La constitution de 1958, constitution de la Vème République dans son préambule « En vertu de ces principes et de celui de la libre détermination des peuples, la République offre aux territoires d'outre-mer qui manifestent la volonté d'y adhérer des institutions nouvelles fondées sur l'idéal commun de liberté, d'égalité et de fraternité et conçues en vue de leur évolution démocratique » (reprise pour la IVème République de 1946) et affirme dans son article 2 que « La devise de la République est "Liberté, Égalité, Fraternité" ». Enfin, dans son article 72-3 : « La République reconnaît, au sein du peuple français, les populations d'outre-mer, dans un idéal commun de liberté, d'égalité et de fraternité. »
La formalisation de la reconnaissance de la fraternité comme principe constitutionnel.
Dans son attendu 7, aux termes de l'article 2 de la Constitution : « La devise de la République est "Liberté, Égalité, Fraternité" ». La Constitution se réfère également, dans son préambule et dans son article 72-3, à l'« idéal commun de liberté, d'égalité et de fraternité ». Il en ressort que la fraternité est un principe à valeur constitutionnelle.
Dans son attendu 8, il découle du principe de fraternité la liberté d'aider autrui, dans un but humanitaire, sans considération de la régularité de son séjour sur le territoire national.
Le fondement de la reconnaissance jurisprudentielle du principe de fraternité
La reconnaissance jurisprudentielle s’appuie un triple ancrage constitutionnel du principe de fraternité. Voir les trois références dans la Constitution de la Vème République, nommées plus haut (préambule, article 2, article 72-3).

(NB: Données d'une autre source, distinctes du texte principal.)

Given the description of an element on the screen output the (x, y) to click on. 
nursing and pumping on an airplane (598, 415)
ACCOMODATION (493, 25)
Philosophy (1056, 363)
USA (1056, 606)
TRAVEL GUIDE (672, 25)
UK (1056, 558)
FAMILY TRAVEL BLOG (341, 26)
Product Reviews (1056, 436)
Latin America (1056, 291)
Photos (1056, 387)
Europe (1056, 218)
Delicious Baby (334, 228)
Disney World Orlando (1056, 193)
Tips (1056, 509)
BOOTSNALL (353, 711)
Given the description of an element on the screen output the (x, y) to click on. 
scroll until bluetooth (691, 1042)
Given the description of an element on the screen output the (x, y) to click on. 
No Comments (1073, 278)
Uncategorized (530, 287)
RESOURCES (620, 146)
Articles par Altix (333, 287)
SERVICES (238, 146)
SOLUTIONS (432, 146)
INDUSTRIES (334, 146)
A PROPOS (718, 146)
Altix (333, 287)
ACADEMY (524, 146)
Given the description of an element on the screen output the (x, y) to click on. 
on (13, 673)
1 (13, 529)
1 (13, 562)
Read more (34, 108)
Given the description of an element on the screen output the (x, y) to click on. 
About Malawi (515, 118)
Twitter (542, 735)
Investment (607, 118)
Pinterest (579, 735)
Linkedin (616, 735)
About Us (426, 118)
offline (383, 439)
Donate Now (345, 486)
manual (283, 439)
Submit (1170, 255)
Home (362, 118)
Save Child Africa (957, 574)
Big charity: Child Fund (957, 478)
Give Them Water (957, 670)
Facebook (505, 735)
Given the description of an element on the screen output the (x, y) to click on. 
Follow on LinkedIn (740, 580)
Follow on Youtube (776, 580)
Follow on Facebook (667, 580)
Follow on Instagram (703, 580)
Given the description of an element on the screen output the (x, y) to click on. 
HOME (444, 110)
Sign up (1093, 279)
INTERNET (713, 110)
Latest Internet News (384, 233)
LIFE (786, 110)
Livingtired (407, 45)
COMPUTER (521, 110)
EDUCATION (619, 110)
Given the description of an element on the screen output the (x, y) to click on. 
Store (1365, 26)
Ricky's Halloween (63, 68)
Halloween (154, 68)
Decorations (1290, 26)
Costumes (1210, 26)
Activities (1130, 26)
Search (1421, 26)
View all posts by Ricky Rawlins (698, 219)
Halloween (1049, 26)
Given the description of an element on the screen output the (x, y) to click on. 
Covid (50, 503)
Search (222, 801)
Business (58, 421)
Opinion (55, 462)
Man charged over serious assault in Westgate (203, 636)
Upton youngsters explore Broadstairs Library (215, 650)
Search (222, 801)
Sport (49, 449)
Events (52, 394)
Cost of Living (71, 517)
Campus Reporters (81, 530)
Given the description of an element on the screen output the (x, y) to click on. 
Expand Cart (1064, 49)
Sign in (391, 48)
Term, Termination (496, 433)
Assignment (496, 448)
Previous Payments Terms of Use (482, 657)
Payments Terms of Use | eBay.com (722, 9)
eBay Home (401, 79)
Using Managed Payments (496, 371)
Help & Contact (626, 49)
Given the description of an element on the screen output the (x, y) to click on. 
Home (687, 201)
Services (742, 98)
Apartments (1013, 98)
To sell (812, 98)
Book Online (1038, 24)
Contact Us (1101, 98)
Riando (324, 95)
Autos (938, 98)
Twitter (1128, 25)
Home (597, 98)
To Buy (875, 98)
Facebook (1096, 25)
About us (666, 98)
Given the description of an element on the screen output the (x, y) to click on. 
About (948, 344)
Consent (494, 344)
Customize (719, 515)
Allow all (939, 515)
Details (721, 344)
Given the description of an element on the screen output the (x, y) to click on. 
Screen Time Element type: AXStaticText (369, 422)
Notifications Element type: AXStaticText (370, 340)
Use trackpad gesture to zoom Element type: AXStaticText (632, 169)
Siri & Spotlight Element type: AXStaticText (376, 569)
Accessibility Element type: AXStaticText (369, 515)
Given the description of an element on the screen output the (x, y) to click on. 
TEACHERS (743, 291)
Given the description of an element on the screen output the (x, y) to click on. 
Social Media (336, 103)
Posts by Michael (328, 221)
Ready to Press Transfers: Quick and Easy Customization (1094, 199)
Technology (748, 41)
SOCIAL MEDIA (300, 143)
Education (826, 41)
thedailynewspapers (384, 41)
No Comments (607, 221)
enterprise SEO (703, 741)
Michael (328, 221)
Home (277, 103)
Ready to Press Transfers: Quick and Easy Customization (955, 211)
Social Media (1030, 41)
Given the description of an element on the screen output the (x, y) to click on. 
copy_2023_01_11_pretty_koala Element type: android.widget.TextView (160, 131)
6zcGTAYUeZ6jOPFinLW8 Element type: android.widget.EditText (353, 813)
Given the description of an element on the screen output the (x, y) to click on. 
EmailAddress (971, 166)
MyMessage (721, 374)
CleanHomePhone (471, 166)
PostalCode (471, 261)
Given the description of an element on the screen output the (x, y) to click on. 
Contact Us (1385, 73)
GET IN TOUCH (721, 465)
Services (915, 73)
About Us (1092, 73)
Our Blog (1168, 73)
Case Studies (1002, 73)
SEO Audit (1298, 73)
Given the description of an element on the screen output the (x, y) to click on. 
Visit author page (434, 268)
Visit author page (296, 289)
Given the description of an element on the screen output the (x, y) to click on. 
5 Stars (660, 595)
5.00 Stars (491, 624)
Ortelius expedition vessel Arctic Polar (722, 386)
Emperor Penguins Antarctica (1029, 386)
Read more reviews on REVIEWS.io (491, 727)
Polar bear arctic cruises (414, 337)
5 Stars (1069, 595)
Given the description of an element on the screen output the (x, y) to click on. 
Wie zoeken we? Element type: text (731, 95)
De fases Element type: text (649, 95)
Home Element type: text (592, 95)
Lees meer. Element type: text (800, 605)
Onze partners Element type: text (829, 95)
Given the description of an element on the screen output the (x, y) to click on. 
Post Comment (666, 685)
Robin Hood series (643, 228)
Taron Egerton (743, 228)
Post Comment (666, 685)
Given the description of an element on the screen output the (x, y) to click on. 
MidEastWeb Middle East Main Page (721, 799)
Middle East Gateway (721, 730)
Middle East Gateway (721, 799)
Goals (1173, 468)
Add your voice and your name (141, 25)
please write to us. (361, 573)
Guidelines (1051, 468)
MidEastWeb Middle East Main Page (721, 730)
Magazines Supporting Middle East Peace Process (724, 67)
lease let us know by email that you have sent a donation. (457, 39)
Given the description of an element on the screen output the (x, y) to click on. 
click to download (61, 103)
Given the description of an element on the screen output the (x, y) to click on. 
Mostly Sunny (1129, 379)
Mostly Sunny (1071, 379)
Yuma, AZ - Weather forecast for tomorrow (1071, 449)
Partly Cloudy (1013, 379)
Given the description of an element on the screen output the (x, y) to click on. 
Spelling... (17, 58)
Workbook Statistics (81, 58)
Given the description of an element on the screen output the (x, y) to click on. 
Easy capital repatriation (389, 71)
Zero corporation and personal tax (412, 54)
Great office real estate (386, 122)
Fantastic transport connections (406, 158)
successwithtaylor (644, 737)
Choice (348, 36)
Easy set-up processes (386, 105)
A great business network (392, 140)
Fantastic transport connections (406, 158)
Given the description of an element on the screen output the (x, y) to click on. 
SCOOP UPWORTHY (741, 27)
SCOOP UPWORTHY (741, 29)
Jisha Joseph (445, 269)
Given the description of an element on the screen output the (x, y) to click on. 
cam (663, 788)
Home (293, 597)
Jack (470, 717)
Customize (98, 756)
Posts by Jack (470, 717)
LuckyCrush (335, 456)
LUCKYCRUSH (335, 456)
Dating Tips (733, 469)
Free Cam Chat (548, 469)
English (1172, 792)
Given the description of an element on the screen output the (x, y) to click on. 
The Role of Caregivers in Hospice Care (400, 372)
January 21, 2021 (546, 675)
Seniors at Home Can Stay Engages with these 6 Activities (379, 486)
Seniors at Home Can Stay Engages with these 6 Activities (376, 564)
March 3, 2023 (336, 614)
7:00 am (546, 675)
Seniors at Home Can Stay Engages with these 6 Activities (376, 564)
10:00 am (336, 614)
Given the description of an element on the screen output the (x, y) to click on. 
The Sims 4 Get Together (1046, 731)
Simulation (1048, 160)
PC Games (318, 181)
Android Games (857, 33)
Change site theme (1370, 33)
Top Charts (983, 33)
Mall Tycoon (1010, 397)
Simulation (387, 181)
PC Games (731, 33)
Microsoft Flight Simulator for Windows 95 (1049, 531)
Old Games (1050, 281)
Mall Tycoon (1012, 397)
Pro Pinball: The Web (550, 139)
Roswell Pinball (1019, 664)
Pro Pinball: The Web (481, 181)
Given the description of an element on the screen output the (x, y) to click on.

Ce principe aurait deux faces :
- l’une, de dimension collective, fondée sur l’exigence de solidarité́ ;
- l’autre, de dimension individuelle (ou plus précisément interindividuelle), fondée sur l’exigence de tolérance à l’égard, par exemple, des formes d’entraide apportées à des personnes en détresse en dépit de leur caractère délictueux. Là le Conseil constitutionnel dissocie l’aide au séjour irrégulier de l’aide à l’entrée irrégulière : « l’aide apportée à l’étranger pour sa circulation n’a pas nécessairement pour conséquence, à la différence de celle apportée à son entrée, de faire naître une situation illicite ». Ainsi, l’aide au séjour d’un étranger motivée par un but humanitaire, de personne à personne ne peut être réprimée. Par contre, l’aide à l’entrée irrégulière demeure passible de sanction car qui elle va créer une situation illicite.
L’appréhension du principe de fraternité est donc similaire à celle des principes de liberté et d’égalité.